Everybody entering the building experiences some of the changes that we made, from the security process to the information desk in the lobby to the improved wayfinding signage. Additional interventions were applied in two select courtrooms, including signs outlining the courtroom rules and a name placard for the judge. After those changes were made, the researchers did another round of data collection.
Lastly, we implemented the behavioral component, which used a series of workshops with participating judges and court staff to outline a set of improved practices they could commit to trying during the two-month pilot. Those changes include additional announcements about the order in which cases will be called and extra efforts to explain the check-in process. Once those changes are implemented, the researchers will go back for one last round of data collection. What this research will show is whether physical changes alone had an impact, or whether — as I hypothesize — the physical changes plus the behavioral changes generated the biggest improvements in perceptions. And hopefully we’ll also be able to isolate which components packed the biggest punch, which can inform potential replication efforts.
We’d love to apply anything that’s successful to the rest of our courthouses. There are things that I’m learning just by watching what’s going on right here, and maybe I’ll be better prepared when we move onto Brooklyn Criminal Court.
We’re always mining for what we can share with the national field. There are so many courts and justice system agencies around the country that are looking to this concept as a way to cost-effectively build trust and improve compliance. There’s only so much that can be copied and pasted into new settings without doing significant local planning, but we hope we’re zeroing in on a process that will feel feasible for other courts to tackle.
Everything we did was in support of the tenets of procedural justice, and those are quite interesting from a design perspective. The idea that the experience that someone has prior to sentencing has a huge impact, on how they react to sentencing and interact with the system later on, is quite an interesting premise. Beyond just the courts, it’s relevant for every single building and every single interaction that we have as citizens, with each other and with the institutions of government. I think that too often, we don’t pay attention to that experience. And here we had an opportunity not only to pay attention, but to test it and learn from it, and hopefully we can go on to more courtrooms, and beyond the court system to redesign interactions that support a better civic fabric.
A lot of the project is common sense, too.
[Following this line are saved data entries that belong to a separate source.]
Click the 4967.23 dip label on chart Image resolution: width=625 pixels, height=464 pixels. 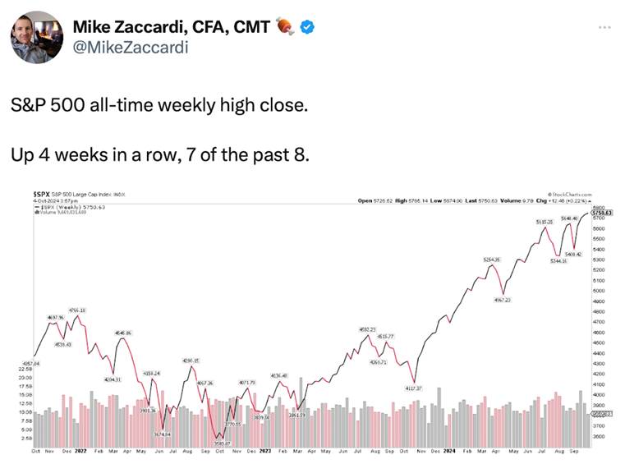(503, 300)
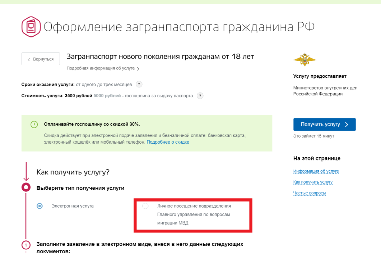Open the help tooltip next to service timeframe

point(139,84)
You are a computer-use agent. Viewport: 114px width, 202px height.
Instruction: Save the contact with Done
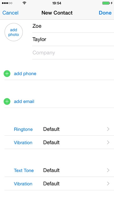(x=105, y=13)
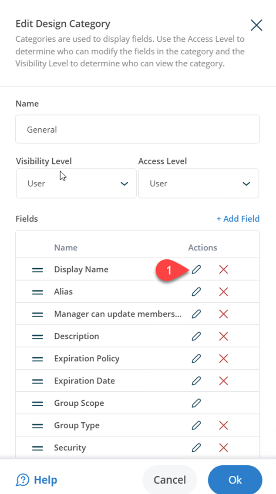Viewport: 276px width, 494px height.
Task: Remove the Expiration Policy field
Action: point(223,358)
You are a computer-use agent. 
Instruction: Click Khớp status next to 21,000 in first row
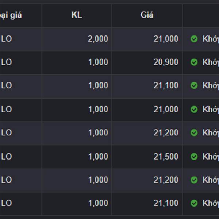coord(211,39)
Like making sure that the PA system that’s already installed in the courtroom is working. And checking to make sure that, of the ten speakers that you have stacked around the courtroom, all of them are on and audible by the members of the public. You walk into a building and there should be signs telling you where you go. You shouldn’t be looking around, asking, “What the hell am I supposed to do?”
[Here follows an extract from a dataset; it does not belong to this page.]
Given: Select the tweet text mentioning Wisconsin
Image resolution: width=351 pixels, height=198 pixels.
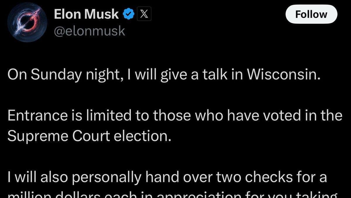Looking at the screenshot, I should click(x=164, y=74).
On its face, procedural justice is about improving perceptions and compliance, but there’s often an even more powerful byproduct to projects like this: improvements in actual fairness. With this project, that looks like fixing the broken PA system in the courtroom so that users can hear better and replacing the plexiglass at a help desk window so that users can see the clerk. Those changes are posited to improve perceptions of fairness, but they also are about objective improvements to the operation of the justice system. I doubt anyone would dispute that improving actual fairness is worth the extra effort.